Prince Mohammed has won Western plaudits for seeking to ease Saudi Arabia's reliance on oil, tackle chronic corruption and transform the Sunni Muslim kingdom.

 SAUDI ARABIA’S Crown Prince Mohammed Bin Salman attends the Annual Horse Race ceremony in Riyadh, Saudi Arabia, in December. (Bandar Algaloud/Saudi Royal Court) (photo credit: BANDAR ALGALOUD/COURTESY OF SAUDI ROYAL COURT/REUTERS)
SAUDI ARABIA’S Crown Prince Mohammed Bin Salman attends the Annual Horse Race ceremony in Riyadh, Saudi Arabia, in December. (Bandar Algaloud/Saudi Royal Court)
(photo credit: BANDAR ALGALOUD/COURTESY OF SAUDI ROYAL COURT/REUTERS)
RIYADH - Saudi Crown Prince Mohammed bin Salman headed to the United States on Monday for talks with President Donald Trump and business leaders in his first visit as heir apparent to Riyadh's closest Western ally.
The state news agency SPA said Prince Mohammed, 32, who has embarked on reforms to modernize deeply conservative Saudi Arabia, would discuss "bilateral relations and matters of common interest", without elaborating.
The ambitious young prince visited Britain earlier this month on his first foreign tour since his rise as part of efforts to persuade Western allies that "shock" reforms have made his country, the world's top oil producer, a better place to invest and a more tolerant society.
He will meet Trump on Tuesday at the White House, press secretary Sarah Sanders said last week.
The prince is also expected to visit New York, Boston, Houston and San Francisco for meetings with business and industry leaders, aiming to cultivate investments and political support.
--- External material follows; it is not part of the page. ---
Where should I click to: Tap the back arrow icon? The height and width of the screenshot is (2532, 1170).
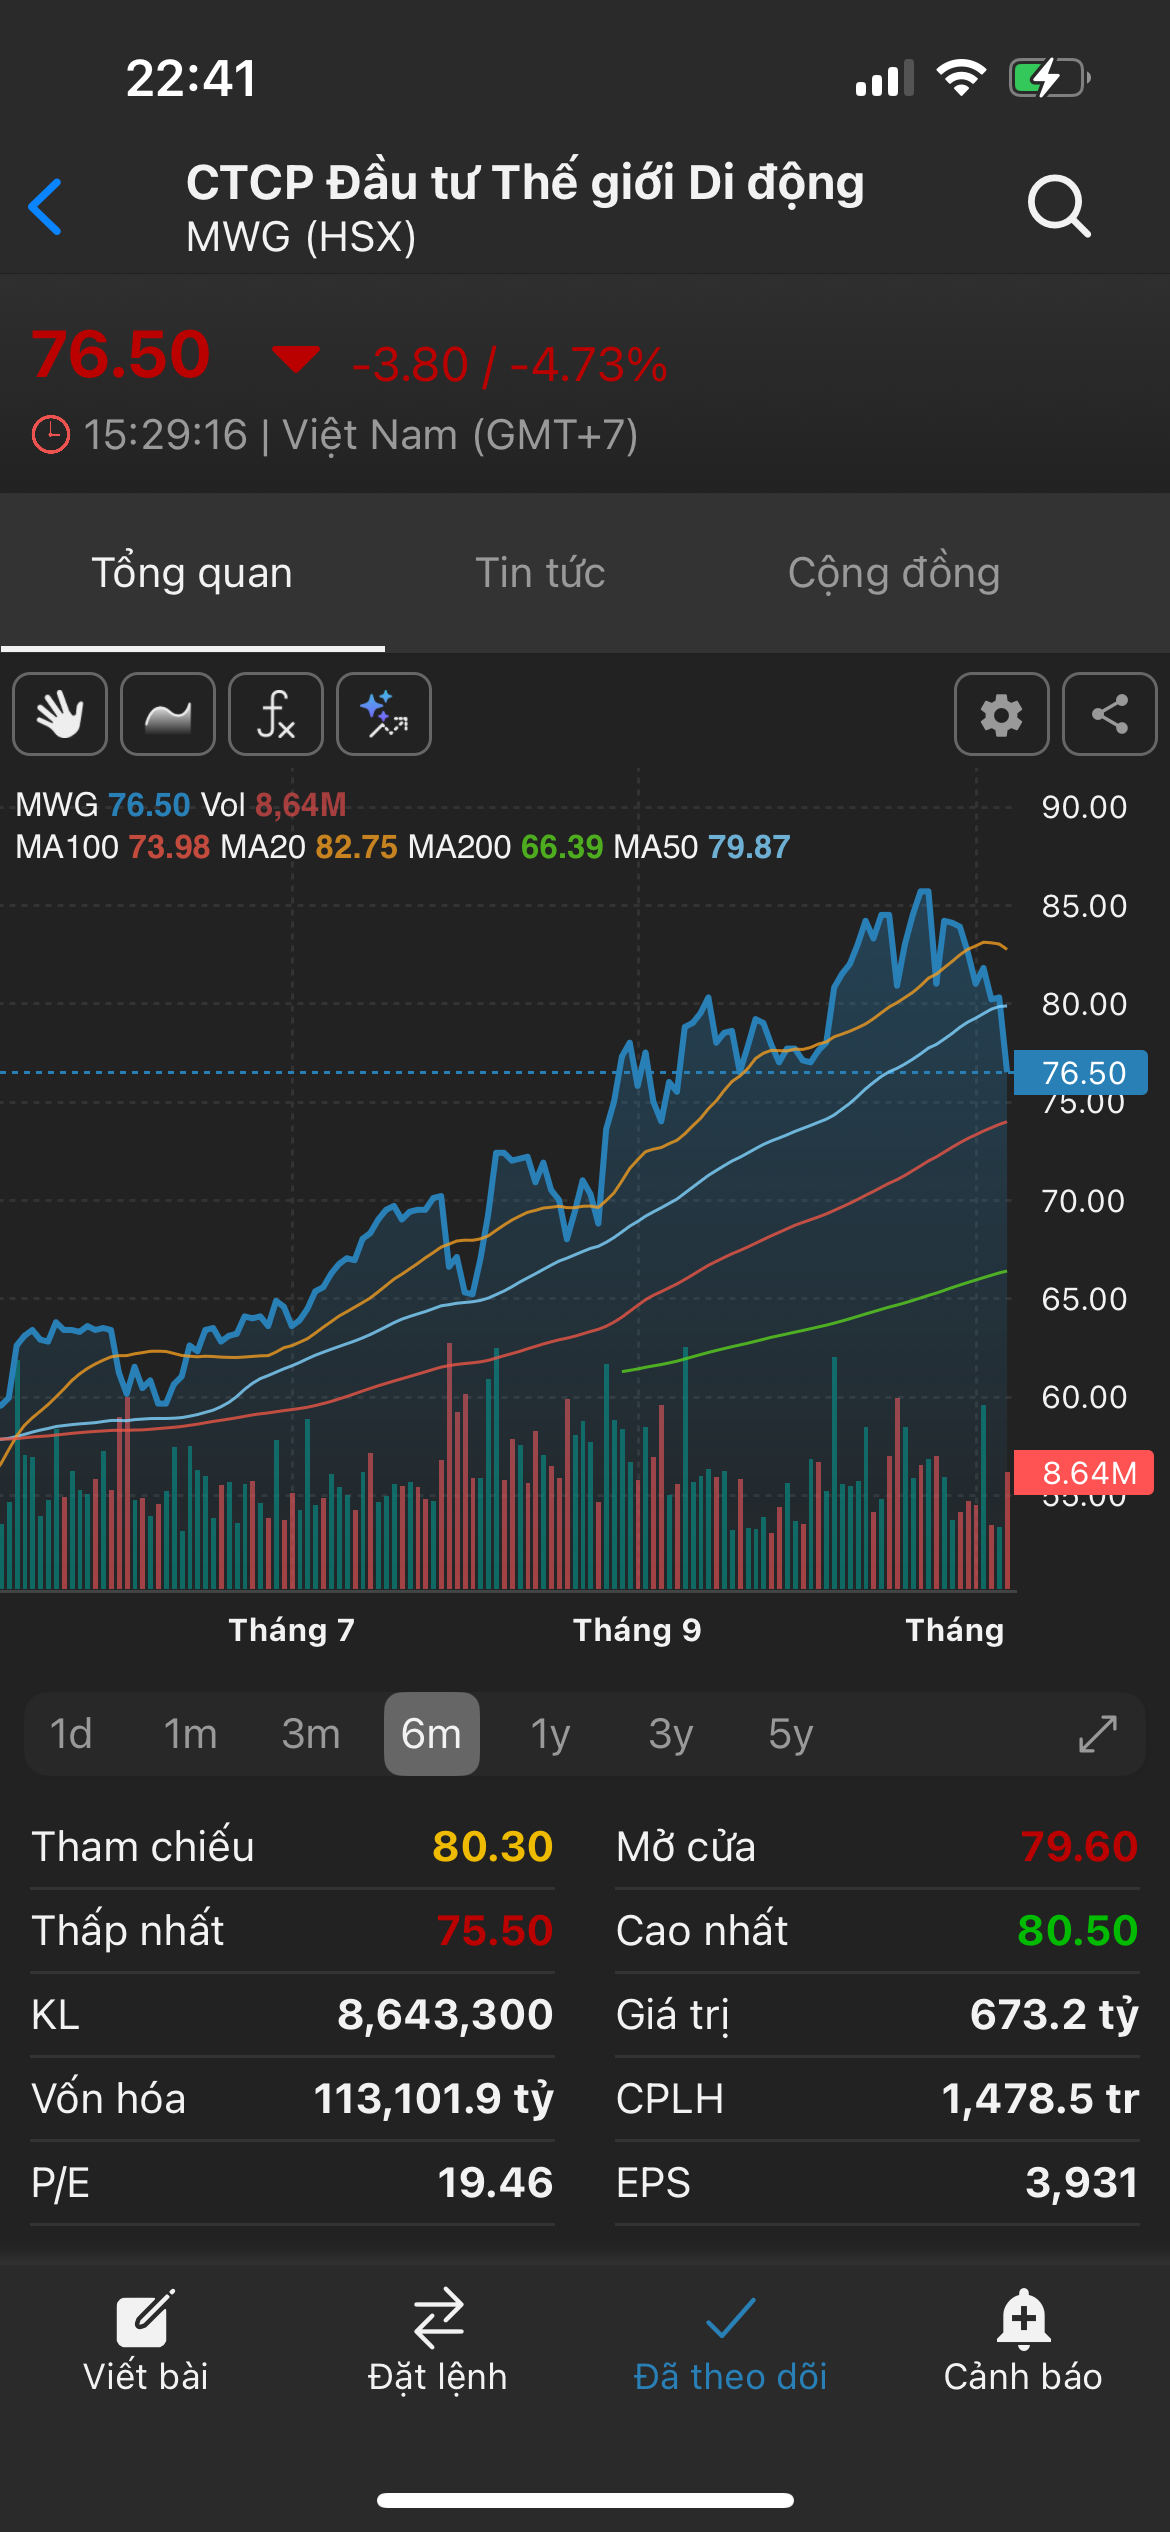click(46, 207)
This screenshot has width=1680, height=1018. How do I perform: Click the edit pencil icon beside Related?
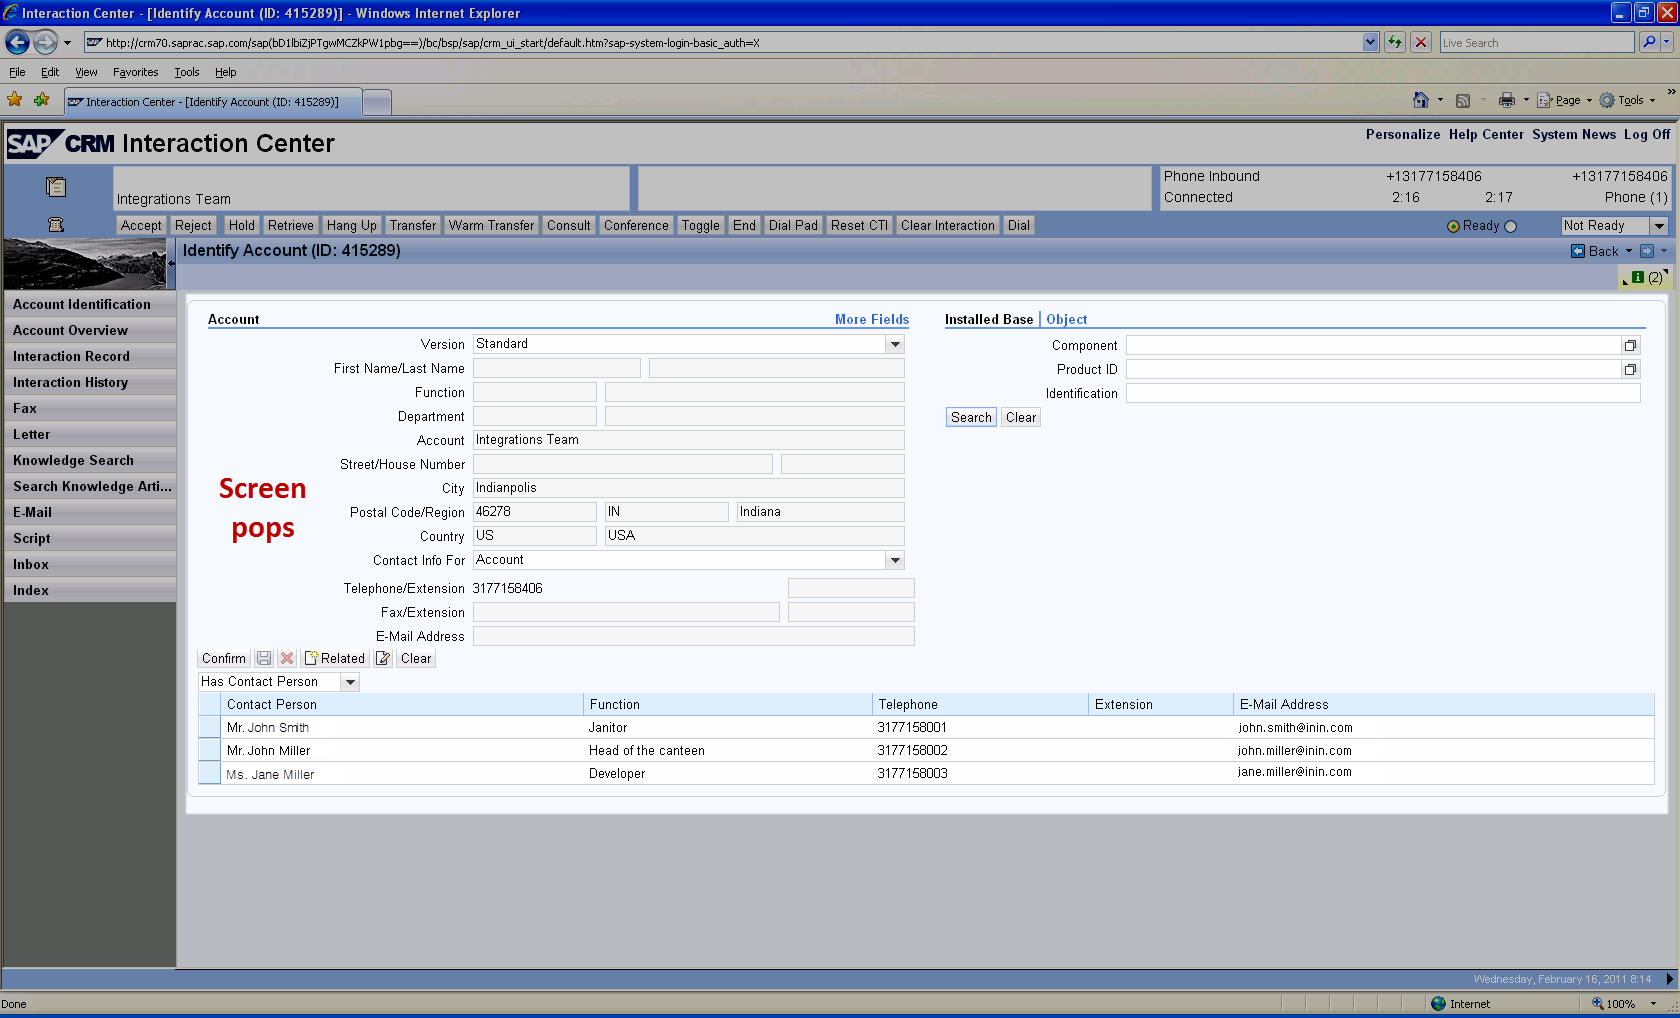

Several dozen Saudi chief executives are expected to join him in touting investment opportunities in the kingdom.
Any visit to the New York Stock Exchange will be watched closely by investors because of the potentially lucrative listing of up to 5 percent of Saudi Aramco expected later this year.
Sources close to the process said the kingdom is increasingly looking to just float the oil giant locally as plans for an initial public offering on an international exchange such as New York or London appear to be receding.
Prince Mohammed has won Western plaudits for seeking to ease Saudi Arabia's reliance on oil, tackle chronic corruption and transform the Sunni Muslim kingdom.
But the severity and secrecy of an anti-corruption crackdown last November, after Prince Mohammed was named heir to the throne, has unnerved some investors.
The crown prince is also likely to reiterate to Washington the view of Saudi Arabia that its regional arch-rival, Iran, should not be trusted given its nuclear program.
Under a deal reached with major powers including the United States in 2015, Tehran curbed its enrichment of uranium for nuclear fuel, a process that can also yield atomic bombs, in exchange for a removal of tough international sanctions.